[Items from a data source]
"""

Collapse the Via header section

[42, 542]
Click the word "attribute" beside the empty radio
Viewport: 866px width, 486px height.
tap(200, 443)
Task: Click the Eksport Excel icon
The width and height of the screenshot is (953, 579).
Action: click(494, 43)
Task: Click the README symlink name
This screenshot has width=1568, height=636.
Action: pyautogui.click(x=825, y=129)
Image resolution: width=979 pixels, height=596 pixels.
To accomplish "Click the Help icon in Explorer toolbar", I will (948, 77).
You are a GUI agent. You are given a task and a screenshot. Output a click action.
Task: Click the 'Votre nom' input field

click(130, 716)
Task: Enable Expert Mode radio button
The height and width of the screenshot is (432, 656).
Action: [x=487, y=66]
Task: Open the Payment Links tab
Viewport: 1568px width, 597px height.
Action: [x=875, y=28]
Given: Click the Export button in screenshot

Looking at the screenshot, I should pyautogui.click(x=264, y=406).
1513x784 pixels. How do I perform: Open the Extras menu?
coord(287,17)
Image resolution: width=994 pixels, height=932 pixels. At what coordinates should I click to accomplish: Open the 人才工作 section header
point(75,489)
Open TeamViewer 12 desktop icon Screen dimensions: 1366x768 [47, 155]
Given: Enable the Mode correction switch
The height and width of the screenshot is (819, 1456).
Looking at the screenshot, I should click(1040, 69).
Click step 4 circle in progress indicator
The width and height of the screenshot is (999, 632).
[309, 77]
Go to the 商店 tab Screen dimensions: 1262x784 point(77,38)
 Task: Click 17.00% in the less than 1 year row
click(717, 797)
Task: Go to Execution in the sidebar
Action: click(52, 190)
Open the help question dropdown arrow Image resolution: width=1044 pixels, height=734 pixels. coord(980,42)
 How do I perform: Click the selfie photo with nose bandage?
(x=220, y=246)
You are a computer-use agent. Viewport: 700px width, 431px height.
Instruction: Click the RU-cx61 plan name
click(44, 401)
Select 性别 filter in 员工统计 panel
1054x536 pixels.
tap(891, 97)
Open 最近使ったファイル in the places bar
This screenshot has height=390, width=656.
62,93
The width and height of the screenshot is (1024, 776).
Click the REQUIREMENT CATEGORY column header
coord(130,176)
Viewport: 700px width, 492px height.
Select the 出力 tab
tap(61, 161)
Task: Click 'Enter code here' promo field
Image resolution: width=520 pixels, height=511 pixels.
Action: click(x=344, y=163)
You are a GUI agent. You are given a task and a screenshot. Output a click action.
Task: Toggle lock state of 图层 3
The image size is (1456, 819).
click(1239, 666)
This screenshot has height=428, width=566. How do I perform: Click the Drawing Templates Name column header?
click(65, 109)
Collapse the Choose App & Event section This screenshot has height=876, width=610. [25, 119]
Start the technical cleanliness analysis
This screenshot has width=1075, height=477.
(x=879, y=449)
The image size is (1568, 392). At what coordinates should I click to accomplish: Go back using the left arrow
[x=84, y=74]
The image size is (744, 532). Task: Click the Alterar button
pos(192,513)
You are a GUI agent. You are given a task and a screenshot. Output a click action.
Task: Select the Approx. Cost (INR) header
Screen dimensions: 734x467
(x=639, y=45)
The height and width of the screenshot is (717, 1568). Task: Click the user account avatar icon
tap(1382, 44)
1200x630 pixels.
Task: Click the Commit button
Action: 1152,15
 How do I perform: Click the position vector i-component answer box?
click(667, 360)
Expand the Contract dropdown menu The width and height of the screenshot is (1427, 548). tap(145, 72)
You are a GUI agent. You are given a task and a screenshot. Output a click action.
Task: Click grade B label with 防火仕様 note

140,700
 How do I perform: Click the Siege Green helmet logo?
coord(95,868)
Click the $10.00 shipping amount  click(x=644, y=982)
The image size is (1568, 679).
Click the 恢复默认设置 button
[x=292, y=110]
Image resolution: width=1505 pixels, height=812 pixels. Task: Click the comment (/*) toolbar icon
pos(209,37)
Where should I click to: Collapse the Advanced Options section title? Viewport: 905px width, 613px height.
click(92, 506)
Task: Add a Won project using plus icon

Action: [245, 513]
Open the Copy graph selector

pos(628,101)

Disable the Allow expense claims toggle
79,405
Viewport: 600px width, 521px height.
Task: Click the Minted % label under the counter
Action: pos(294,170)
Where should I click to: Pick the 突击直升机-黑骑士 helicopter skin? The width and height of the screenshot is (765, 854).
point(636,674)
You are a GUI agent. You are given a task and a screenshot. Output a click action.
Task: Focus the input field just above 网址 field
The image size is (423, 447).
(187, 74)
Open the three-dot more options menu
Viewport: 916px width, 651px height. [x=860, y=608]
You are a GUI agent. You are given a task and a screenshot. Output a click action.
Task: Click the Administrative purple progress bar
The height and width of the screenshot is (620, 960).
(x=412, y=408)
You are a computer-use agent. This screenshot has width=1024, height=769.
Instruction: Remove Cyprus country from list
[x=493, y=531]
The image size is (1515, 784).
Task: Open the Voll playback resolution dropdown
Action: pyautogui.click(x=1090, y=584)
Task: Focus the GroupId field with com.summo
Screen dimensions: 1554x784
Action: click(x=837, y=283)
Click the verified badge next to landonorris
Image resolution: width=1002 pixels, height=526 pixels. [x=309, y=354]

"""

Start with the line above that contains "Task: Focus the input" and end with the line that contains "Task: Click the Administrative". Write out those lines exactly, and only those.

== FINISHED EXERCISE ==
Task: Focus the input field just above 网址 field
The image size is (423, 447).
(187, 74)
Open the three-dot more options menu
Viewport: 916px width, 651px height. [x=860, y=608]
You are a GUI agent. You are given a task and a screenshot. Output a click action.
Task: Click the Administrative purple progress bar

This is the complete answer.